Introduction
For the past 30 years, our focus as DB2 for z/OS database administrators has been on the support of COBOL programs with static queries that were relatively easy to control as they were identical throughout the business logic. Static SQL provided persisted access paths in the database system and the only thing we had to do was to make sure that these access paths were apt for all the situations the queries were used in.
In the past decade a silent, but nevertheless in-depth revolution is taking place, as step by step object-oriented Java (and .NET) based applications are replacing the old COBOL programs. These applications do not rely on static SQL, but on dynamic statements that are generated by rather complex frameworks, that along with the larger usage of Java evolved also rapidly.

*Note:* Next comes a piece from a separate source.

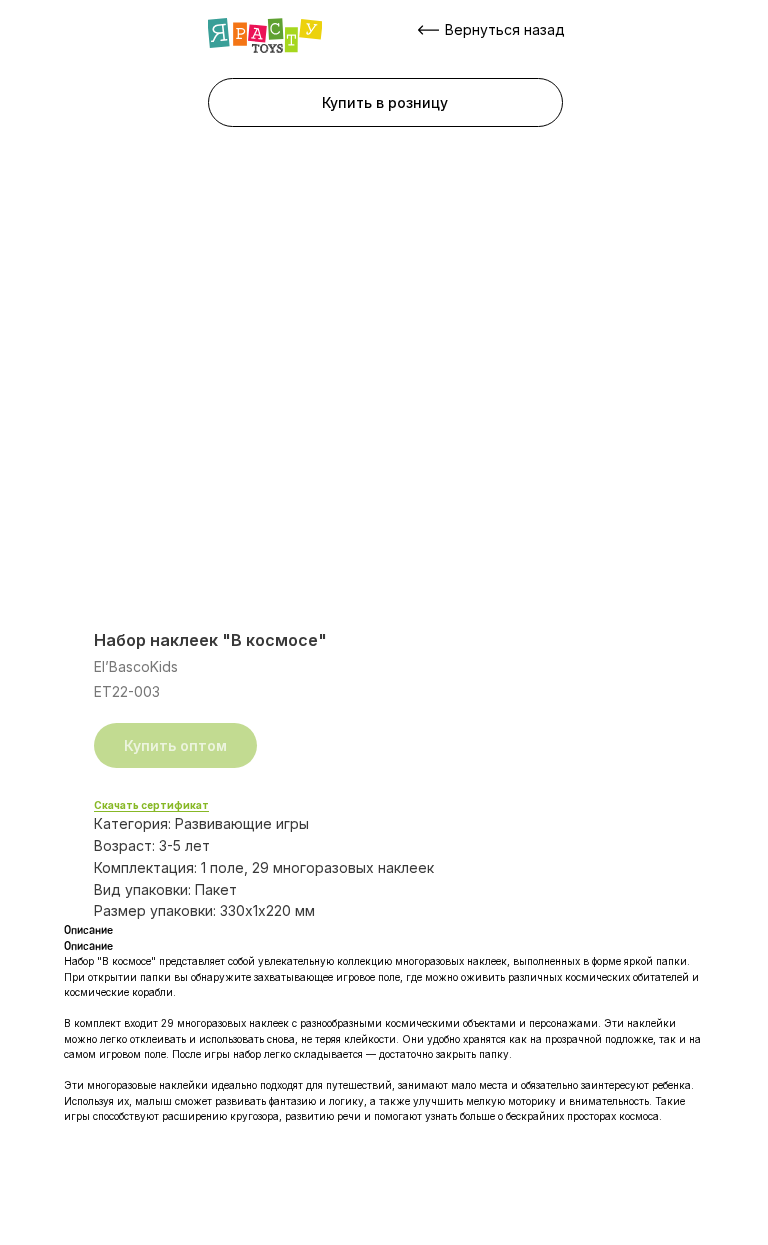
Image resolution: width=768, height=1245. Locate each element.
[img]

In this article, a quick overview of the basics of Java SQL performance on DB2 for z/OS is presented. The idea is to give insight in the mechanisms driving dynamic SQL coding in Java.
The article will not, however, discuss the odds of improving performance of dynamic SQL in general as a lot of documentation has been written already with that regard. I will describe how the code generation relates to the findings with this regard and how the performance can be improved by considering the correct execution properties.
Object Relational Mapping
What is it?
Object Relational Mapping or ORM may sound familiar to you, as it has been a hot topic in the past decades. But do you know what it really means?
First, it was seen by the Java community as a magic wand to provide a Java API to relational data, next, it was judged as being evil by the RDBMS community as the first versions of the frameworks generated SQL that wasn’t apt for large production systems.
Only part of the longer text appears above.